▶ [Exercise aim] Repeat, word for word, all the data that follows, and exclude the pictures.

▶ [Input]

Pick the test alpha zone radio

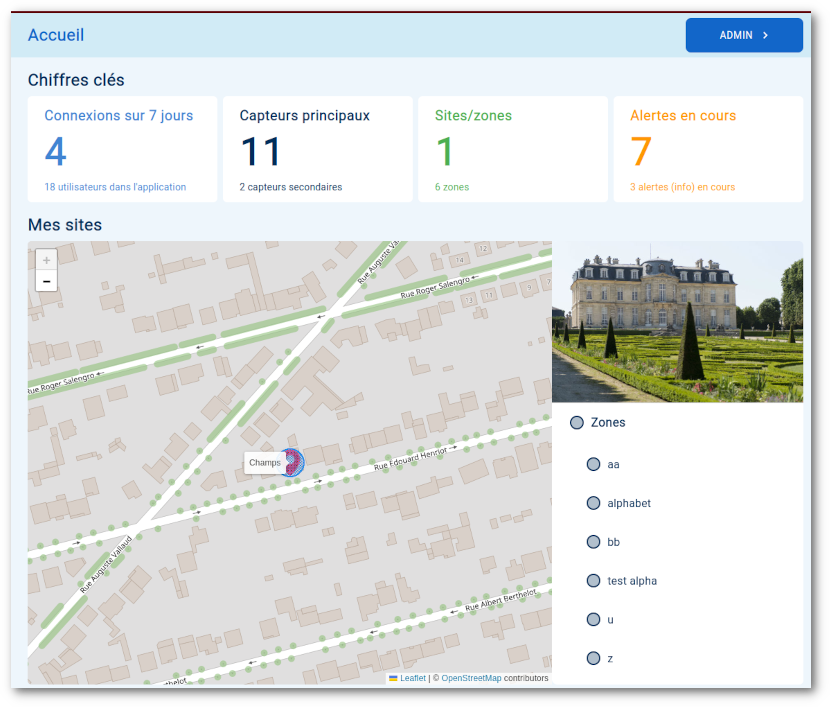point(593,581)
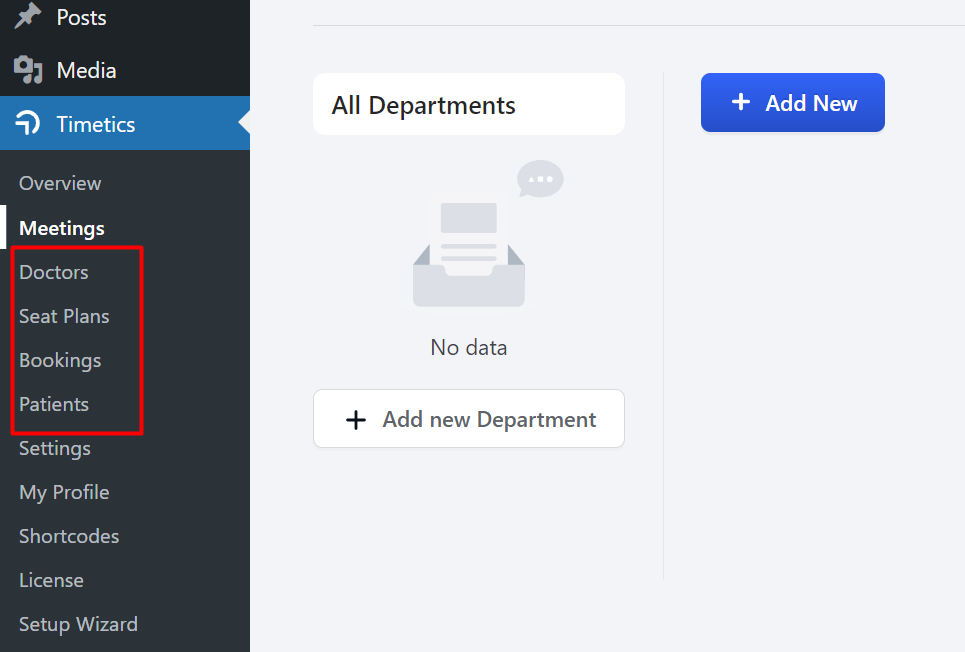Viewport: 965px width, 652px height.
Task: Click the plus icon beside Add new Department
Action: pyautogui.click(x=356, y=421)
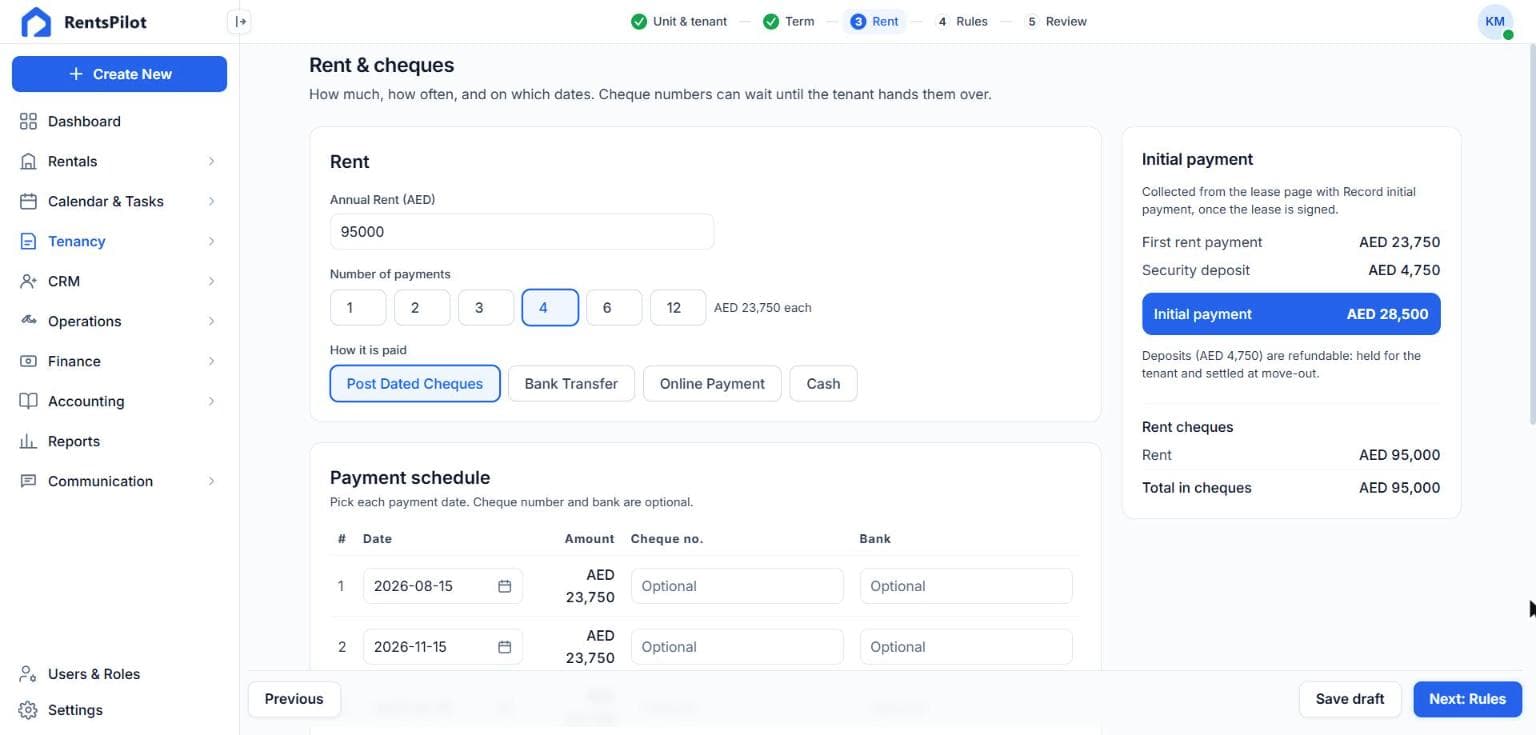
Task: Collapse sidebar using the panel toggle icon
Action: (x=239, y=21)
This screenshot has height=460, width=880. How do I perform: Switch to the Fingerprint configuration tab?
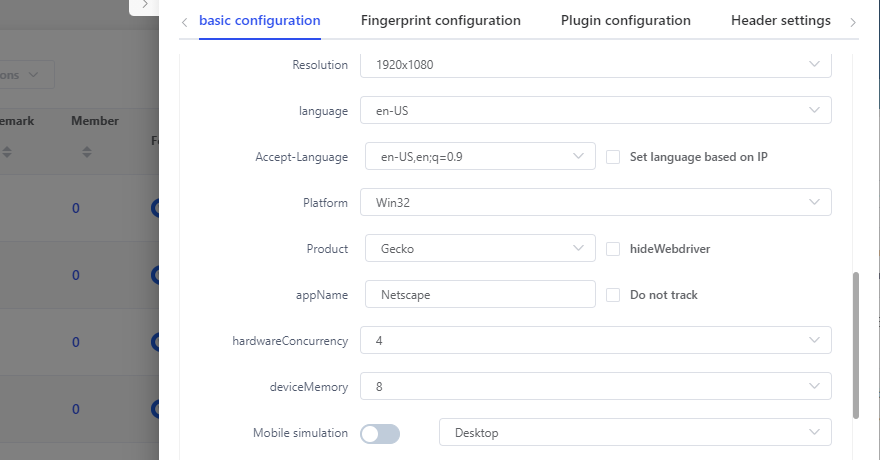pos(440,20)
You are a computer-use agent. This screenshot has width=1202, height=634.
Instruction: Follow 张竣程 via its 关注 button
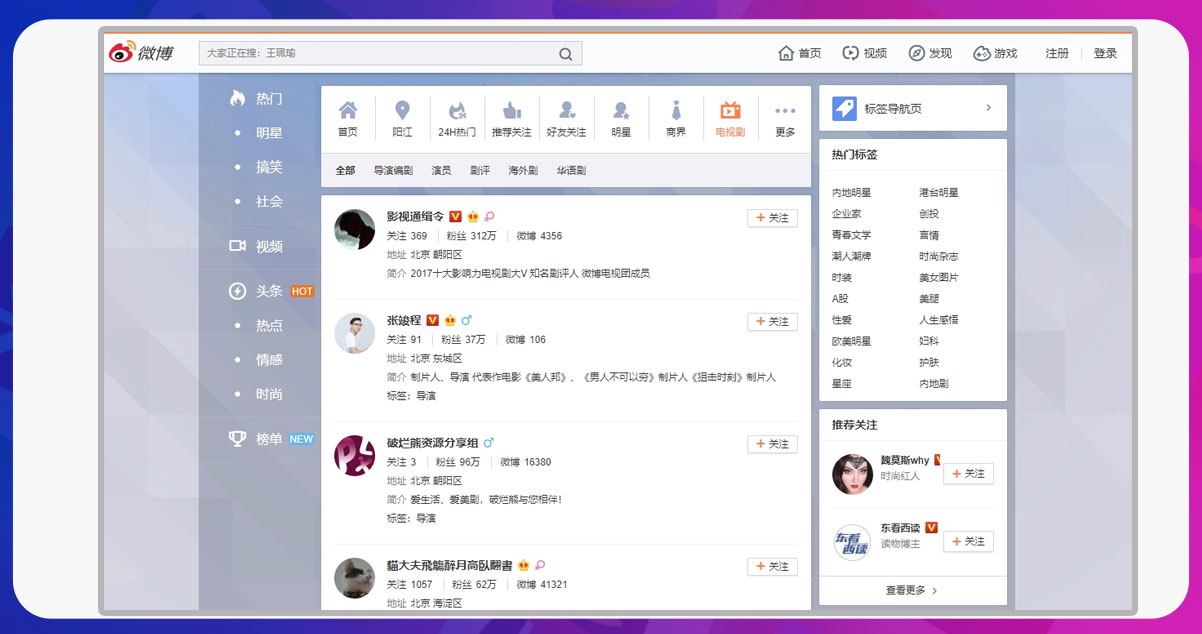click(772, 322)
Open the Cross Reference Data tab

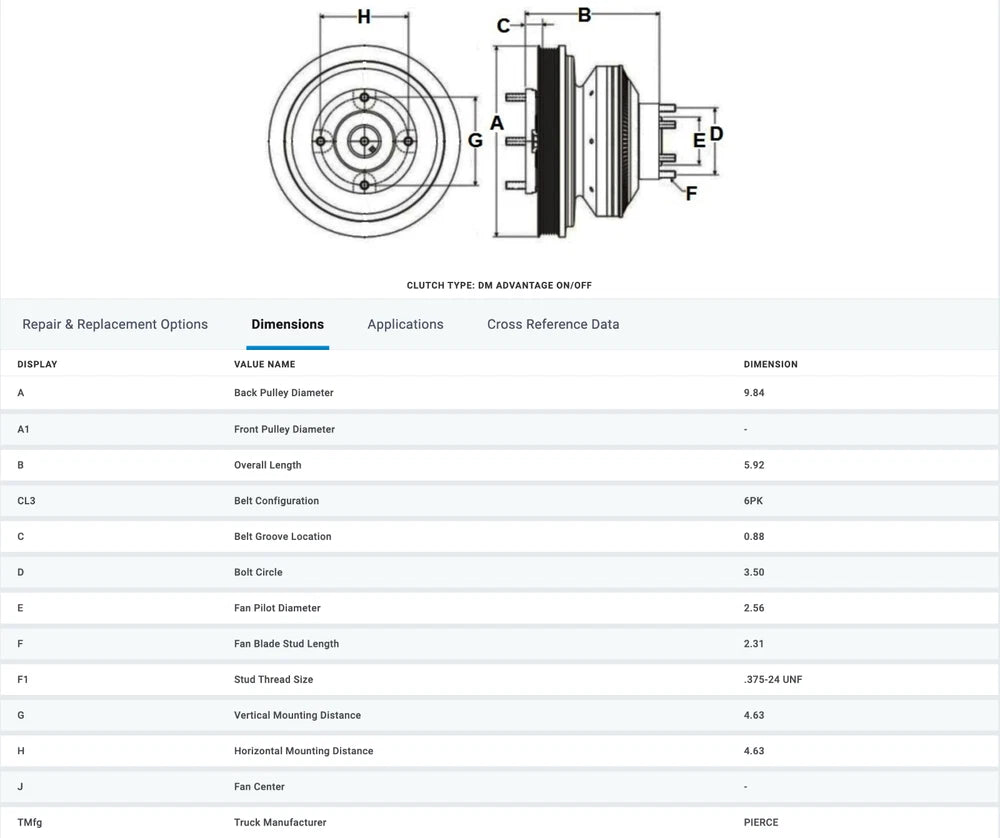point(553,324)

▶ [Answer space]
Pick the test alpha zone radio

point(593,581)
Viewport: 965px width, 652px height.
Task: Click the plus icon beside Add new Department
Action: pyautogui.click(x=356, y=421)
Task: Collapse sidebar using the panel toggle icon
Action: (x=239, y=21)
This screenshot has height=460, width=880. How do I perform: Switch to the Fingerprint configuration tab?
pos(440,20)
You are a computer-use agent. This screenshot has width=1202, height=634.
Instruction: Follow 张竣程 via its 关注 button
click(772, 322)
Open the Cross Reference Data tab

point(553,324)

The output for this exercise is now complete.